Re: [PATCH] kfence: Save freeing stack trace at calling time instead of freeing time

[Date Prev][Date Next][Thread Prev][Thread Next][Date Index][Thread Index]

 



On 2024/8/12 15:49, Marco Elver wrote:
On Mon, 12 Aug 2024 at 09:00, Tianchen Ding <dtcccc@xxxxxxxxxxxxxxxxx> wrote:

For kmem_cache with SLAB_TYPESAFE_BY_RCU, the freeing trace stack at
calling kmem_cache_free() is more useful. While the following stack is
meaningless and provides no help:
   freed by task 46 on cpu 0 at 656.840729s:
    rcu_do_batch+0x1ab/0x540
    nocb_cb_wait+0x8f/0x260
    rcu_nocb_cb_kthread+0x25/0x80
    kthread+0xd2/0x100
    ret_from_fork+0x34/0x50
    ret_from_fork_asm+0x1a/0x30

Signed-off-by: Tianchen Ding <dtcccc@xxxxxxxxxxxxxxxxx>
---
I'm not sure whether we should keep KFENCE_OBJECT_FREED info remained
(maybe the exact free time can be helpful?). But add a new kfence_track
will cost more memory, so I prefer to reuse free_track and drop the info
when when KFENCE_OBJECT_RCU_FREEING -> KFENCE_OBJECT_FREED.
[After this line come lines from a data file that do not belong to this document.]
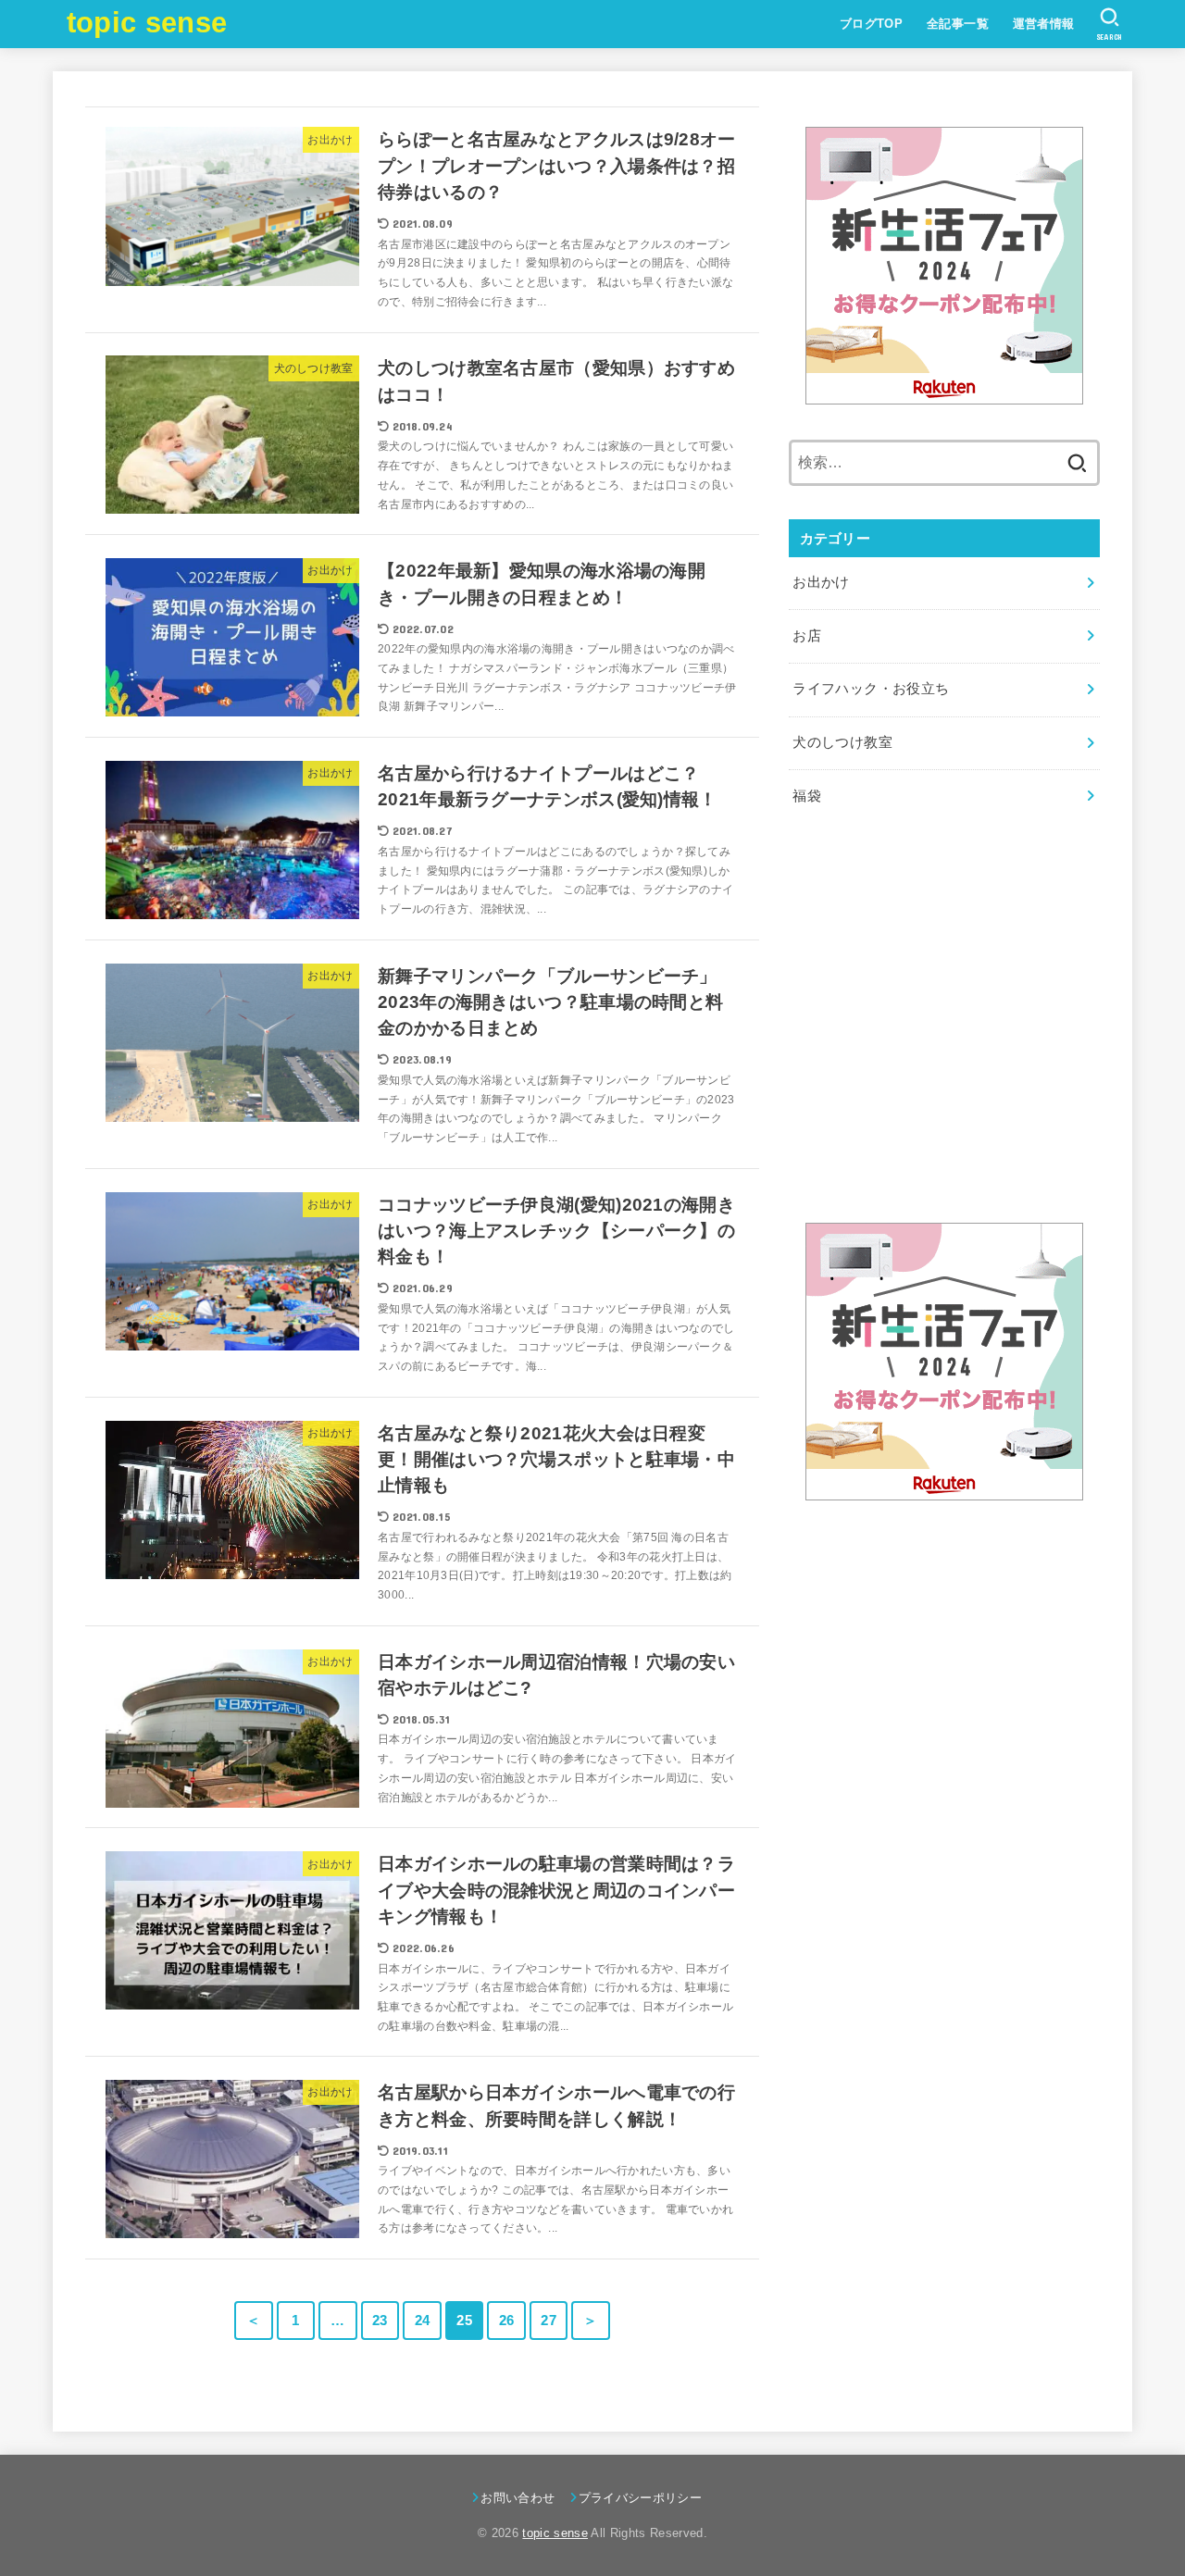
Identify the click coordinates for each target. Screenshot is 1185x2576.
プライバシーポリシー (640, 2498)
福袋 (806, 796)
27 (548, 2320)
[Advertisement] (944, 1034)
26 (507, 2320)
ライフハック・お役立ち (870, 688)
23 (380, 2320)
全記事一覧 (958, 24)
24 (422, 2320)
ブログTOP (871, 24)
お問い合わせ (517, 2498)
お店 (806, 635)
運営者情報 (1044, 24)
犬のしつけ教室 (842, 742)
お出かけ (820, 582)
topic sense (147, 22)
I think the current version is fine. In the SLAB_TYPESAFE_BY_RCU cases
it would always print the stack trace of RCU internals, so it's never
really useful (as you say above).

Have you encountered a bug where you were debugging a UAF like this?

Yes. We are debugging a UAF about struct anon_vma in an old kernel. (finally we found this may be related to commit 2555283eb40d)

struct anon_vma has SLAB_TYPESAFE_BY_RCU, so we found the freeing stack is useless.

If not, what prompted you to send this patch?

Did you run the KFENCE test suite?

Yes. All passed.


---
  mm/kfence/core.c   | 35 ++++++++++++++++++++++++++---------
  mm/kfence/kfence.h |  1 +
  mm/kfence/report.c |  7 ++++---
  3 files changed, 31 insertions(+), 12 deletions(-)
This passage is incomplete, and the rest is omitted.